**Data to use**
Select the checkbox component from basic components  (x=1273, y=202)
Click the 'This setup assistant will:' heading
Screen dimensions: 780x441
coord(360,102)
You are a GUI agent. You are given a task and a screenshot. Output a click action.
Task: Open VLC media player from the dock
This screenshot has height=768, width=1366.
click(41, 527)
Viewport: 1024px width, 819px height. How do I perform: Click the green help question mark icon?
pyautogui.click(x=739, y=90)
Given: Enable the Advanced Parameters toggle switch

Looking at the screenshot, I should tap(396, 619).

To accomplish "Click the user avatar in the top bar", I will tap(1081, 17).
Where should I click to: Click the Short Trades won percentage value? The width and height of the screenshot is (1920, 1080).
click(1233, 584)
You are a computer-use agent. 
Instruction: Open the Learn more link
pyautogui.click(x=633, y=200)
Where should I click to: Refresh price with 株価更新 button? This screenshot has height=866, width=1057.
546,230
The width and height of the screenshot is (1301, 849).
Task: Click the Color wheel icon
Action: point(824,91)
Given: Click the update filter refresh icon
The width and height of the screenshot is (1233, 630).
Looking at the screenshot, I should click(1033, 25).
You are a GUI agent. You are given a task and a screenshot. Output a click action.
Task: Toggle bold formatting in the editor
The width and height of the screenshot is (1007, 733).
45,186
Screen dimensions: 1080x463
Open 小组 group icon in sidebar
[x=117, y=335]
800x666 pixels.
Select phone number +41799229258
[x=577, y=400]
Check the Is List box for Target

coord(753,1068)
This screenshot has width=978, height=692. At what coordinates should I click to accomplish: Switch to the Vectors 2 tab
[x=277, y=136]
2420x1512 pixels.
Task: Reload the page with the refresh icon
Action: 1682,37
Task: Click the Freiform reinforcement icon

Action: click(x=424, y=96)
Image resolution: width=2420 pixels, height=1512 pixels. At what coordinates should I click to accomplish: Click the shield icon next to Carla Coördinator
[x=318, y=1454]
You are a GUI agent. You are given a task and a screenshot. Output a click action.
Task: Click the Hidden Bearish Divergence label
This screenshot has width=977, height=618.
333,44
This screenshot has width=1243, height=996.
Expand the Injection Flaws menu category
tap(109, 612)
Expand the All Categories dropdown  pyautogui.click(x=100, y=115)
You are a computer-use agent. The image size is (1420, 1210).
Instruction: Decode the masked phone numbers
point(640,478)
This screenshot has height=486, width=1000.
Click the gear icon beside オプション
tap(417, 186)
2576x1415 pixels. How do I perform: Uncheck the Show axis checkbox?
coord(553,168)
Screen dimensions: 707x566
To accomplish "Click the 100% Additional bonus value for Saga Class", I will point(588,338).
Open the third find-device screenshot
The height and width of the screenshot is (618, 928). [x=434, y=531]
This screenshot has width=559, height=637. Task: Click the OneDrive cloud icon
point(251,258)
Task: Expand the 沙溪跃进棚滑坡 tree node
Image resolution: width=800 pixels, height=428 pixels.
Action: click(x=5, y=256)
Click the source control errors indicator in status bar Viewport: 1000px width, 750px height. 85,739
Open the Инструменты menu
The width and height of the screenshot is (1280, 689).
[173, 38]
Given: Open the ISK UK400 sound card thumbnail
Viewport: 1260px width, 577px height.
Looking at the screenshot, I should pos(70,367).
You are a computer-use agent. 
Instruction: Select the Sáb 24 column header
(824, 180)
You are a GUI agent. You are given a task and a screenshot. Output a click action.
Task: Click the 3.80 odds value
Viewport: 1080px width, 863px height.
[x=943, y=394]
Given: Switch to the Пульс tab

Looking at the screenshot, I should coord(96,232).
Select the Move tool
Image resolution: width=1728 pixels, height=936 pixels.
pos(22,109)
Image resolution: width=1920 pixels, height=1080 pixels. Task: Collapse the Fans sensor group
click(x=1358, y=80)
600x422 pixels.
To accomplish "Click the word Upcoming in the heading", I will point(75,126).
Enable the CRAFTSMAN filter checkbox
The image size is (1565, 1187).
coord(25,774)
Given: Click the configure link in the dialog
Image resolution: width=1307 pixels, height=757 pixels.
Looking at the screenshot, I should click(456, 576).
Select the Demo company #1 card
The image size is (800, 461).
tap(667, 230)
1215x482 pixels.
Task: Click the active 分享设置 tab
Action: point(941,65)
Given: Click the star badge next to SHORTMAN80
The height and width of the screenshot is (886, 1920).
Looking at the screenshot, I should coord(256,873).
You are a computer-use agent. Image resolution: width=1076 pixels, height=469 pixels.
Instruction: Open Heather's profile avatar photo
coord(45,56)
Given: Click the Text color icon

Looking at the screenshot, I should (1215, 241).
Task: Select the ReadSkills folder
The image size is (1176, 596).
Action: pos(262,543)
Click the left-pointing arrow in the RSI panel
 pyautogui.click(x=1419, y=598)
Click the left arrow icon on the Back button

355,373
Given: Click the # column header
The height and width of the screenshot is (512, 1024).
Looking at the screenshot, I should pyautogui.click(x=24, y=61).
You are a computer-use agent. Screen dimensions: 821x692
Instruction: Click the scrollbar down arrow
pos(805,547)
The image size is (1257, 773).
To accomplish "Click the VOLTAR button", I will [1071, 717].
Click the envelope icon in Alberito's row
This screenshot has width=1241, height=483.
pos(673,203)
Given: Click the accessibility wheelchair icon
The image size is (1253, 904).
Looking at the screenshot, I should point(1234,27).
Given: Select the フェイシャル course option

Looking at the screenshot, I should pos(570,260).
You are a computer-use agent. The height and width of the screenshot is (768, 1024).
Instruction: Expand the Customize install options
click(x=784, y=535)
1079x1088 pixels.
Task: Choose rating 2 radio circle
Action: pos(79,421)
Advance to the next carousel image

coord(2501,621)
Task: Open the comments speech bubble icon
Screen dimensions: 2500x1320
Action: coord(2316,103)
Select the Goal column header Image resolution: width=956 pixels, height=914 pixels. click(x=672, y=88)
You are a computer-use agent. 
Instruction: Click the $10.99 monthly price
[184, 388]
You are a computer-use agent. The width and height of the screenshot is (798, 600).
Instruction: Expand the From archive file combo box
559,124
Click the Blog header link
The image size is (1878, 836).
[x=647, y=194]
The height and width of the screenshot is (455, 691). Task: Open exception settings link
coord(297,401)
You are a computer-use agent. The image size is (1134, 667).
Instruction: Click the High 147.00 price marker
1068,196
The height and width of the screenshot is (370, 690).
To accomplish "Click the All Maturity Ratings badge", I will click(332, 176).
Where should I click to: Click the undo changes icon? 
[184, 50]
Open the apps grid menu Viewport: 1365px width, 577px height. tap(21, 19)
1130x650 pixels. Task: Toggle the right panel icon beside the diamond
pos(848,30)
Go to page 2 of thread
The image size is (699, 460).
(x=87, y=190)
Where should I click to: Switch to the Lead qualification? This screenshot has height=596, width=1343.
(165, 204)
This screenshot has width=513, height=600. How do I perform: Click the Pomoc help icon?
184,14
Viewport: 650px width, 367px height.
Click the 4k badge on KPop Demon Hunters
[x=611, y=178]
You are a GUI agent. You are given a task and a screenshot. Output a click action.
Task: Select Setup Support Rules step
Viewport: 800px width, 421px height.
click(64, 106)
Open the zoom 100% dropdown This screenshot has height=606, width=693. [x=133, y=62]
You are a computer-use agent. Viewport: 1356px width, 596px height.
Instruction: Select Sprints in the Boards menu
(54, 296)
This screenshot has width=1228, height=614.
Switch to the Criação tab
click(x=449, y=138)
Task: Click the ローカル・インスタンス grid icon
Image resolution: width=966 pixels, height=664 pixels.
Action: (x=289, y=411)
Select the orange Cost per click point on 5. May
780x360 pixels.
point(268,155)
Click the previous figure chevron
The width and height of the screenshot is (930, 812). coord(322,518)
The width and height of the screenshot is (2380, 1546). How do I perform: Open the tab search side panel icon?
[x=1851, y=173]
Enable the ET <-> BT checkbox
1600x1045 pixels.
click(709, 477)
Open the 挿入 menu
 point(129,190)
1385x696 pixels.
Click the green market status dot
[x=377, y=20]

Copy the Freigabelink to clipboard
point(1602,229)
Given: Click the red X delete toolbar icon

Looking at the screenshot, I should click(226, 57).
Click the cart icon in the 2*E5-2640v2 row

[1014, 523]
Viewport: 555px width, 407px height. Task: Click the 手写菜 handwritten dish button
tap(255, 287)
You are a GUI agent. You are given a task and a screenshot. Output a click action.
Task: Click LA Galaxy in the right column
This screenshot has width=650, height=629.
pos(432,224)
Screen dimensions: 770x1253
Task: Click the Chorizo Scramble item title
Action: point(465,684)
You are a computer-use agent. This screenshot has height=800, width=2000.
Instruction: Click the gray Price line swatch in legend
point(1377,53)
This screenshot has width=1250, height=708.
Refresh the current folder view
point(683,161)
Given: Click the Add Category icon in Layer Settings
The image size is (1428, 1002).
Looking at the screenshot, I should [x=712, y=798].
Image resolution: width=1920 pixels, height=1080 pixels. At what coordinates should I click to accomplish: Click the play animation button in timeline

**What you should do**
Put the lines from the start of the material through the line containing "pyautogui.click(x=633, y=200)" into a numbered list, including that line and leaving out blank lines.

**Exercise response**
1. Select the checkbox component from basic components  (x=1273, y=202)
2. Click the 'This setup assistant will:' heading
3. Screen dimensions: 780x441
4. coord(360,102)
5. You are a GUI agent. You are given a task and a screenshot. Output a click action.
6. Task: Open VLC media player from the dock
7. This screenshot has height=768, width=1366.
8. click(41, 527)
9. Viewport: 1024px width, 819px height. How do I perform: Click the green help question mark icon?
10. pyautogui.click(x=739, y=90)
11. Given: Enable the Advanced Parameters toggle switch
12. Looking at the screenshot, I should tap(396, 619).
13. To accomplish "Click the user avatar in the top bar", I will tap(1081, 17).
14. Where should I click to: Click the Short Trades won percentage value? The width and height of the screenshot is (1920, 1080).
15. click(1233, 584)
16. You are a computer-use agent. 
17. Instruction: Open the Learn more link
18. pyautogui.click(x=633, y=200)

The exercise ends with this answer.